Open maxshatskiy opened 2 months ago

maxshatskiy commented 2 months ago

https://github.com/ClinicalDataScience/datacentric-challenge/blob/main/predict.py There is a output = mt.ResampleToMatch()(prediction[0], reference[None, ...], mode="nearest") line. The shapes of the prediction and reference image: shape of prediction.shape torch.Size([1, 1, 400, 400, 588]) shape of reference[None, ...] torch.Size([1, 400, 400, 588]) shape of output (prediction[0]) torch.Size([1, 400, 400, 588]) shape of gt torch.Size([400, 400, 588]) reference.meta['pixdim'][1:4] [2.03642 2.03642 3. ]

If I do not use this resampling, since I think there is nothing to resample, : output = prediction[0] then I get the following results: {'dice_score': 0.614188644477715, 'fp_volume': 9.318324703216552, 'fn_volume': 0.6469330902099609} without_resample

If I use resampling as specified: output = mt.ResampleToMatch()(prediction[0], reference[None, ...], mode="nearest") results is the following: {'dice_score': 0.0, 'fp_volume': 7.37752543258667, 'fn_volume': 125.01981968307494} with_resample

Is this something that expected/normal?

maxshatskiy commented 2 months ago

Not sure if this is issue with mt.ResampleToMatch or I missed something in the original code, but if instead of:

output = mt.ResampleToMatch()(prediction[0], reference[None, ...], mode="nearest")

to use torch.nn.Upsample:

m=torch.nn.Upsample(size=reference.shape, # XYZ scale_factor=None, mode='nearest', align_corners=None, recompute_scale_factor=None) output = m(prediction) # prediction of shape NCXYZ

then it works.

JakobDexl commented 2 months ago

Hmm that's interesting. I will have a look into that. Thanks for reporting!

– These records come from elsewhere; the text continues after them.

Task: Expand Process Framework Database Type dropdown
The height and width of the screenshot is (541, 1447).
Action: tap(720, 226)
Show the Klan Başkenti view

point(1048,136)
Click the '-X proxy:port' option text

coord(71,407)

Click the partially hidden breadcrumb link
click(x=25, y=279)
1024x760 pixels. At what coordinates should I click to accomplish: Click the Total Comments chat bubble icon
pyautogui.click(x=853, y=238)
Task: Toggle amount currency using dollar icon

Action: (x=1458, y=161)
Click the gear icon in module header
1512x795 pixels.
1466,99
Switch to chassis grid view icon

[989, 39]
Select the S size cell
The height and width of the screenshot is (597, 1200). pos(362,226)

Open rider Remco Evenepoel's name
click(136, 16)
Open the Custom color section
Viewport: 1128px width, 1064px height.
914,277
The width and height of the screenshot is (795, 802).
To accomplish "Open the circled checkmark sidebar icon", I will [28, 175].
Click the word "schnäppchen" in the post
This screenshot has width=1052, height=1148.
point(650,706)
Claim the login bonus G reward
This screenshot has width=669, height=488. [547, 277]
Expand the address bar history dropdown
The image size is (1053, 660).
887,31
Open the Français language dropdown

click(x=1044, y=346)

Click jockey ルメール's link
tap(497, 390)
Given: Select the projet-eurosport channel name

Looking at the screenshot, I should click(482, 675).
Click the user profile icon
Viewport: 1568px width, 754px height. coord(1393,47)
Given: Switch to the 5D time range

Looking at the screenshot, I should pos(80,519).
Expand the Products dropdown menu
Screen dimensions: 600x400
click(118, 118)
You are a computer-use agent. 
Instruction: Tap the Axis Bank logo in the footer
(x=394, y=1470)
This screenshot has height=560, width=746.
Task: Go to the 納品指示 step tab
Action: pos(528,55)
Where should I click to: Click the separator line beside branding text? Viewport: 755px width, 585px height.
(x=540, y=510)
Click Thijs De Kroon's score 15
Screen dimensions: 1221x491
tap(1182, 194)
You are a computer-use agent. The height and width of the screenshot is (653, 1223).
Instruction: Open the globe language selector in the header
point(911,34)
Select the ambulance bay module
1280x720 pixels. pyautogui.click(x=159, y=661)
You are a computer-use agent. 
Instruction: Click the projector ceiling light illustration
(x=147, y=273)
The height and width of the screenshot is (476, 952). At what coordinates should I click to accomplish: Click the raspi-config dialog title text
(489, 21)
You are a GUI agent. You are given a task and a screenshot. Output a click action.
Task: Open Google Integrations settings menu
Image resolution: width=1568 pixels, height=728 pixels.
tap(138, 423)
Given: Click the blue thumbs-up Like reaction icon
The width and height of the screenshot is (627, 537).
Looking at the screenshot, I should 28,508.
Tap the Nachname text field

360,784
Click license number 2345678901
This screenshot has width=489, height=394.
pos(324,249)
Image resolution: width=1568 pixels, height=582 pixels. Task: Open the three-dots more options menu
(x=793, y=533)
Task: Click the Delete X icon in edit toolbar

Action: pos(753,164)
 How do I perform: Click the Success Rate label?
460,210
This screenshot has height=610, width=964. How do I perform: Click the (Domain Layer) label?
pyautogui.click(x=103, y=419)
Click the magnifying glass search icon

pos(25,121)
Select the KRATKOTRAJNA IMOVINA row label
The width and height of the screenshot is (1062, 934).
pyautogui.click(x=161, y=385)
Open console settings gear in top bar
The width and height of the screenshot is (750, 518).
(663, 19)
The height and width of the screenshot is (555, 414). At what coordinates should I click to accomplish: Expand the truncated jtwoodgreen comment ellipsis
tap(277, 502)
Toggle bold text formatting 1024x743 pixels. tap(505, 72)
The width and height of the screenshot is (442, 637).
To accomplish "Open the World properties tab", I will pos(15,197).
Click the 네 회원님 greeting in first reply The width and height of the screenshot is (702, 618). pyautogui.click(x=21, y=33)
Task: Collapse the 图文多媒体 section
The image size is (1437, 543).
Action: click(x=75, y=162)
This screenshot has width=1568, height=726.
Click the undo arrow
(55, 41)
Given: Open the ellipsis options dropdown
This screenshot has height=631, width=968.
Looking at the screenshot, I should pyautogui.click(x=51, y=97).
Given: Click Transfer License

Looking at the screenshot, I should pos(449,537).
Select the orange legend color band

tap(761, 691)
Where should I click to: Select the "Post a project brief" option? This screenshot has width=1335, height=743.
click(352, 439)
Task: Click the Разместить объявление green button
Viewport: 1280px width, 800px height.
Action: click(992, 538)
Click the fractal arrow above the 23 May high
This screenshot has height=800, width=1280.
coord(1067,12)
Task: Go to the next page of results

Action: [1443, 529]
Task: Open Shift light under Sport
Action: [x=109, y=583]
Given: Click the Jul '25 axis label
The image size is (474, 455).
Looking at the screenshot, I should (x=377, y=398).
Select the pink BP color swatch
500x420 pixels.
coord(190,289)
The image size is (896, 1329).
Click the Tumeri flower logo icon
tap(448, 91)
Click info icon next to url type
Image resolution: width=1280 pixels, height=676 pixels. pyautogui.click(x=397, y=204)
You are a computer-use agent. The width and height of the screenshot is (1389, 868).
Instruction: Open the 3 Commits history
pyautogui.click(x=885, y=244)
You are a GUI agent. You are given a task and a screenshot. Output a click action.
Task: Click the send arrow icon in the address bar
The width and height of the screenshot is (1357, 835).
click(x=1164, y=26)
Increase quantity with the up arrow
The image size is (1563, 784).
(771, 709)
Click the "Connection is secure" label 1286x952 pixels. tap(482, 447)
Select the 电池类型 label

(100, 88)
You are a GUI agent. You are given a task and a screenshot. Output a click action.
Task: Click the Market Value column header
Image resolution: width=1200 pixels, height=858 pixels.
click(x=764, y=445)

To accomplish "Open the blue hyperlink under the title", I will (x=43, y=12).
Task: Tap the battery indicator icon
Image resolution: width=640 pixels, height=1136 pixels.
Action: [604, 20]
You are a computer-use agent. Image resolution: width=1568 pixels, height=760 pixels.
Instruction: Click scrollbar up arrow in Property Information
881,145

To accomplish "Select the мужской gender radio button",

JakobDexl commented 2 months ago

@maxshatskiy i was not able to reproduce your error. The MSE between the prediction and the resampled output is zero in my tests (same file). The monai version i used was 1.3.0. Could you provide additional details eg package versions or perhaps an executable file to further investigate this issue. Best Jakob

maxshatskiy commented 1 month ago

@JakobDexl I upgraded monai to the latest version. Probably I do something wrong with dimensions, but not able to track the error. The solution with torch.nn.Upsample works fine. I just want to make sure that this is not some general bug and if it works fine for you, then it should be just bug in my code.